According to Dictionary.com, the term ‘will’ is described as:
- Am (is, are, etc.) about or going to: I will be there tomorrow. She will see you at dinner.
- Am (is, are, etc.) disposed or willing to: People will do right.
- Am (is, are, etc.) expected or required to: You will report to the principal at once.
- May be expected or supposed to: You will not have forgotten him. This will be right.
- Am (is, are, etc.) determined or sure to (used emphatically): You would do it. People will talk.
- Am (is, are, etc.) accustomed to, or do usually or often: You will often see her sitting there. He would write for hours at a time.
- Am (is, are, etc.) habitually disposed or inclined to: Boys will be boys. After dinner they would read aloud.
- Am (is, are, etc.) capable of; can: This tree will live without water for three months.
- Am (is, are, etc.) going to: I will bid you “Good night.”
Dictionary.com describes ‘shall’ as:
- Plan to, intend to, or expect to: I shall go later.
- Will have to, is determined to, or definitely will: You shall do it. He shall do it.
- (In laws, directives, etc.) must; is or are obliged to: The meetings of the council shall be public.
- (Used interrogatively in questions, often in invitations): Shall we go?

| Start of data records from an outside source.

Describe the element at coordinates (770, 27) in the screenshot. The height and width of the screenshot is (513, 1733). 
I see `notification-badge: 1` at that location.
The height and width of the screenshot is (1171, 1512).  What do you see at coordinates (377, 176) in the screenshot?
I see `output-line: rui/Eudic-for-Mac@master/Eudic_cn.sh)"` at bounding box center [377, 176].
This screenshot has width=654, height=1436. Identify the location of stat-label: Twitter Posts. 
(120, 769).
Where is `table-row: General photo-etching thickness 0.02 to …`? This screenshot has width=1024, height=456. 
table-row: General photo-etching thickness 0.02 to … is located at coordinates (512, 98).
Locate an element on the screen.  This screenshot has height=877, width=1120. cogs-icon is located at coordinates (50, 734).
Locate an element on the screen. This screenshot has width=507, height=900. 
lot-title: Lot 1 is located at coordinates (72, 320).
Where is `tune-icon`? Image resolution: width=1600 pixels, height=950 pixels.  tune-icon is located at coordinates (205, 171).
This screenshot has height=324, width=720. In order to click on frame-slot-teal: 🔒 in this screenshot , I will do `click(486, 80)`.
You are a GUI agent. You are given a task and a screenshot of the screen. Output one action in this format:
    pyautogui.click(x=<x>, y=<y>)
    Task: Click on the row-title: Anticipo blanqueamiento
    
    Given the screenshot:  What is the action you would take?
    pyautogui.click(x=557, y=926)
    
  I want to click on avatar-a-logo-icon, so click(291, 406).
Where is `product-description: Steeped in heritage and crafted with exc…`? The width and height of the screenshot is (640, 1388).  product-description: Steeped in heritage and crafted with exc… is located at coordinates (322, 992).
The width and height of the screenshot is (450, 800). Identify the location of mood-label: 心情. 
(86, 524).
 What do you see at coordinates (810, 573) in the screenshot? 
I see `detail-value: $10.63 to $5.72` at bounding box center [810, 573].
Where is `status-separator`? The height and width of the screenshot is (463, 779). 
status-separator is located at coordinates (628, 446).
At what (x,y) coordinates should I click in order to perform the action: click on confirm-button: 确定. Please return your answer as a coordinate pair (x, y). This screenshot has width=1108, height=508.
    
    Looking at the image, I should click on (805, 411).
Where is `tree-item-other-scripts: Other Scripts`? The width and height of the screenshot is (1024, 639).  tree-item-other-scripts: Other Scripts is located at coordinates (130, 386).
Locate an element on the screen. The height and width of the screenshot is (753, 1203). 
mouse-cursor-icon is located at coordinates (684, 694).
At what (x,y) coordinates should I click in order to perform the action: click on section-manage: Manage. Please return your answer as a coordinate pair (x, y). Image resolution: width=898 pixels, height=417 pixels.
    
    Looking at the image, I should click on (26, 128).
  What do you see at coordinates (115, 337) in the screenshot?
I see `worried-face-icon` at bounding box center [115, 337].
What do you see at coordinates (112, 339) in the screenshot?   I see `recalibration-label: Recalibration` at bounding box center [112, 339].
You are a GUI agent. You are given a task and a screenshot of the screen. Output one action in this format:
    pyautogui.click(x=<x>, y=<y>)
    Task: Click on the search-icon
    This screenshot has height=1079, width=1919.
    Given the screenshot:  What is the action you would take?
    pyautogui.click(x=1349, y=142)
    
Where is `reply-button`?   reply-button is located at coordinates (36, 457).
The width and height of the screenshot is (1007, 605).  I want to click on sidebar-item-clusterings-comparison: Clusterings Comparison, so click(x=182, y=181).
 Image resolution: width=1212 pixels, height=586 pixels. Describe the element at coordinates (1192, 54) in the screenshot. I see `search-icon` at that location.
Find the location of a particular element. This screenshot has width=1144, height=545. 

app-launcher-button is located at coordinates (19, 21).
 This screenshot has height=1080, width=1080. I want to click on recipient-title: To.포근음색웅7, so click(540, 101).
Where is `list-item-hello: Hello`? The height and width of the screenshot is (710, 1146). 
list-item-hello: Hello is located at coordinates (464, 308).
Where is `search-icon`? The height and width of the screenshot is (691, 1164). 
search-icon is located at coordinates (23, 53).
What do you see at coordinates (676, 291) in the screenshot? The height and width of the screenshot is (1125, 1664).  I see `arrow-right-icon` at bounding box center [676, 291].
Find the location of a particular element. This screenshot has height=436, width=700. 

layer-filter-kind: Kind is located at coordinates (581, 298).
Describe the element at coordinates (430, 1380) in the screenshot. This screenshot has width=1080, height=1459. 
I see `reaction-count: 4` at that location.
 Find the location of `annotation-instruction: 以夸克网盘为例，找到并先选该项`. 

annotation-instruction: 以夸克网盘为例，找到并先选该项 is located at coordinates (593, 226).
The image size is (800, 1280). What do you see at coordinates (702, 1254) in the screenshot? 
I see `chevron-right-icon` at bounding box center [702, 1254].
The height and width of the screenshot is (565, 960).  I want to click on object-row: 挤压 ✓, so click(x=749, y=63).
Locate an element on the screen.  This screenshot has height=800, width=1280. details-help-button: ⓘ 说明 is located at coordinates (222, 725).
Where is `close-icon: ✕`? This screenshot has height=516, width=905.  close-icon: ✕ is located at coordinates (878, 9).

Essentially, ‘will’ and ‘shall’ are both used for the same purpose. They can be used to express future plans interchangeably, especially in British English. However, ‘shall’ is rarely used in contemporary American English.
Currently, ‘will’ is the international standard choice for expressing future plans and expectations, while ‘shall’ is often used in the first-person context to express politeness. ‘Shall’ is also mainly used in third-person context in legal statements for stating requirements. ‘Will’ can also be used to imply volition or intention, while ‘shall’ can imply necessity or implication.
Further examples of ‘will’:
- I will scale Mount Everest.
- I will call you later.
- I will grow old some day.
- Will they be here tomorrow?
- Will we get tea here?
- I will see you tomorrow.
- Will you marry me?
- I will have my way.
- Will you come with me?
- Boys will be boys.
- A coat will last two years with care.
- You will still be talking.
- The new generator will be used to power the operations tent.
Further examples of ‘shall’:
- You shall take the garbage out before you do anything else.
- I shall visit him later.
- Shall we dance?
- I shall grow old some day.
- We shall all grow old some day.
- Shall we have a cup of tea?
- You shall regret it before long. (My threat)
- You shall not pass! (My command)
- You shall go to the ball. (My promise)
- The prize is to be given to whoever shall have done the best.
- The selected generator shall provide a minimum of 80 Kilowatt-hours.